QUARTIERS POPULAIRES, QUARTIERS SOLIDAIRES
- administrateur
- 2 mars 2018
- 16 min de lecture
Dernière mise à jour : 29 mars 2018
Ce livret a été rédigé par un groupe de travail coordonné par Sophie Charrier, infirmière à Vaulx-en-Velin et Pascal Troadec, responsable associatif et élu à Grigny.
Notre constat : les oublié.e.s de la république
Les politiques successives de relégation économique, sociale et politique ont produit d’incroyables dégâts. Au sein des quartiers populaires, les conditions de vie ne cessent de se dégrader :
· l’échec scolaire y touche deux à quatre fois plus d’enfants
· l’orientation vers les cursus courts et notamment en direction de l’enseignement professionnel y est majoritaire (60 %), alors qu’elle est, ailleurs, de 40 % en moyenne
· le taux de chômage y atteint fréquemment 20 à 25 % (contre 10 % à l’échelle nationale) culminant à 40, voire 45 % chez les jeunes de 18 à 25 ans
· le taux d’allocataires de la CMU y atteint jusqu’à 80 % des visites auprès de médecins en nombre insuffisant, limitant la prévention des risques notamment en matière ophtalmologique ou bucco-dentaire, et instituant une véritable médecine d’urgence
· les moyens de transport collectifs sous-dimensionnés renforcent la ségrégation urbaine
· la diversité de logement y est très faible, conduisant des générations familiales à se succéder au sein des mêmes habitats
· les services publics sont éloignés (bureaux de poste, hôpitaux, structures d'insertion, commissariats, etc.) tout comme les commerces de proximité
· certains logements sont délabrés et les installations urbaines indignes
Et ce n’est qu’un aperçu de la longue liste des reculs de la République, qui délaisse ainsi des pans entiers de sa population.
De surcroît, les injustices criantes n’ont pas épargné le champ des droits civiques et politiques. Les discriminations fondées sur la couleur de peau, l’origine ethnique ou la religion touchent tout particulièrement ces quartiers de grande diversité. Les discriminations à l’embauche, en raison d’une adresse ou d’une supposée origine, sont innombrables. Les tensions que provoque une telle situation sont tout particulièrement perceptibles dans la relation des habitants avec les forces de l’ordre. Mais ces discriminations peuvent aussi conduire au repli sur une communauté qui inclut et respecte celles et ceux qui ne sont nulle part ailleurs protégé·e·s, communauté qui peut être celle du quartier, des amis, du pays d’origine ou de la religion partagée.
De manière plus tranchée, elles peuvent conduire à la marginalisation ou à la frustration, voire aux différentes formes de mise à l’écart de la société. Car c’est bien en réaction à des institutions se satisfaisant d’une intervention publique de saupoudrage visant à éteindre les revendications et à acheter la paix sociale que certains habitants sont conduits à rejeter la République.

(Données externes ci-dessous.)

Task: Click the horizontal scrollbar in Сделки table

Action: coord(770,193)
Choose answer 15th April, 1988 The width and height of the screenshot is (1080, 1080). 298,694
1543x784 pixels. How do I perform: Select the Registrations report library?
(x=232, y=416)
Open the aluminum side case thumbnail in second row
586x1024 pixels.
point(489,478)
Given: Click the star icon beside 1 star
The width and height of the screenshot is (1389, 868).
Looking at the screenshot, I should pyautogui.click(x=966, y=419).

La distension des liens entre institutions et habitants caractérise donc la relation à ces quartiers. Alors que le rôle de l’État, et pas seulement celui d’urgence ou de sécurité publique, y est pourtant essentiel.
La confiscation du pouvoir par l’oligarchie a fini par faire perdre au peuple l’intérêt pour la politique, telle qu’elle se présente à lui la plupart du temps. Le peuple ne comprend plus le langage de la politique dominante. Les mots « socialiste » ou « gauche » sont par exemple lourdement dévalués, voire discrédités chez ceux qu’ils sont censés défendre. Le grand nombre n’établit plus aucune relation concrète entre le discours politique dominant et ses conditions d’existence. Dès lors, sa conscience tourne en partie à vide, sans relais visible à la télévision pour mener une politique du peuple. C’est dans ces conditions que la colère populaire peut parfois se tromper de chemin. Elle le fait sous la forme d’une insurrection froide dans l’abstention, qui progresse de manière continue à toutes les élections législatives depuis 1981. Et elle explose chez les ouvriers et dans les quartiers populaires. Désorientée et désemparée, la majorité de la population devient ainsi invisible dans les scrutins.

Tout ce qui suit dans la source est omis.